Craso error es la generalización a todo un colectivo de los errores cometidos por solo una mínima parte del mismo. Así, no debiéramos extrapolar de forma irresponsable el significado de ciertos datos cuyo dramatismo tiende a provocar una reacción exagerada de rechazo, muy lejos por lo demás de justificar la típica exculpación corporativa de errores y transgresiones.

Cuando lo que está en juego es la subsistencia satisfactoria de nuestros mayores en residencias, un coronavirus surgido de las sombras ha puesto de manifiesto la terrorífica realidad que padecían unos ancianos, apilados en centros que más bien semejaban pudrideros, a la espera de su definitivo destino en el camposanto. Esos hombres, que soportaron una dura posguerra y luego levantaron el país, que derrocharon toda su energía juvenil para que sus hijos, y sobre todo sus hijas, tan postergadas entonces en la escala social, recibieran el magnífico legado de una economía del bienestar que ellos apenas pudieron disfrutar, ahora los descubrimos desahuciados en un lamentable hacinamiento, cuando no ya cadáveres abandonados.

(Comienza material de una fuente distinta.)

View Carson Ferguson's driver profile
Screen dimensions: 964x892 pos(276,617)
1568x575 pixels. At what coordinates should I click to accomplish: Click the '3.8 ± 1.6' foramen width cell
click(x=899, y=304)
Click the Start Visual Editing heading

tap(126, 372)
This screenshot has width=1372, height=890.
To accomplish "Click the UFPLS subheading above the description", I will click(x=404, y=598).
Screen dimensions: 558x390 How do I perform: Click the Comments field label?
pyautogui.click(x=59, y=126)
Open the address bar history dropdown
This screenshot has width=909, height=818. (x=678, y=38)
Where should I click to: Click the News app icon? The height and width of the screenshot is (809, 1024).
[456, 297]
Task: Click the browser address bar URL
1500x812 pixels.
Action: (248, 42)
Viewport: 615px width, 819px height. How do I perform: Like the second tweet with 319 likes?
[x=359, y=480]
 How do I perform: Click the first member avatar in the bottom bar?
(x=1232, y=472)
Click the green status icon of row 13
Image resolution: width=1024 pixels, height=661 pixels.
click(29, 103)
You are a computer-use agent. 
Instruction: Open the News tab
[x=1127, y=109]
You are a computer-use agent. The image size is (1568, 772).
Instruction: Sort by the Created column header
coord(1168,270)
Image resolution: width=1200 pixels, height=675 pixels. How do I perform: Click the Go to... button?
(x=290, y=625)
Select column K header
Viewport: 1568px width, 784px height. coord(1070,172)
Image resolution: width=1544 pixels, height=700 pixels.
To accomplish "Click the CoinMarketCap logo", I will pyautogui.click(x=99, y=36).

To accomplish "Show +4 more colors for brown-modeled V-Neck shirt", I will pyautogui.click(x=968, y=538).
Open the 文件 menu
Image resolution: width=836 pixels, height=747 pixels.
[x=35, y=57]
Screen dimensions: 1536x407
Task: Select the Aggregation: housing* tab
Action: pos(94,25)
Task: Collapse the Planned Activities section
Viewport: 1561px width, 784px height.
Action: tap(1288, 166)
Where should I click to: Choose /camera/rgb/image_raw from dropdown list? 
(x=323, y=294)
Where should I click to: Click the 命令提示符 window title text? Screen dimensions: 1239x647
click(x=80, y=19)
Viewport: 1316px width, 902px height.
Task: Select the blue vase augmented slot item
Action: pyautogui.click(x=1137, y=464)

Pero todo ello no debería llevarnos a pensar que el luctuoso panorama revelado en algunas residencias a la luz de la lucha contra la pandemia, haya de ser una fatalidad ineludible. Existen centros donde los mayores están realmente cuidados en unas instalaciones dignas y, sobre todo, merced a un personal competente, entregado, con vocación de servicio y convencido del valor de lo que hace. Estos días hemos sabido de algún caso, como el Hogar Santo Ángel en Alcañiz, cuyas trabajadoras decidieron permanecer en cuarentena junto a los residentes. Por fortuna, no se trata de algo excepcional, sino más bien de la norma. De una norma que ampara los últimos días de nuestros mayores, tan castigados por el covid-19.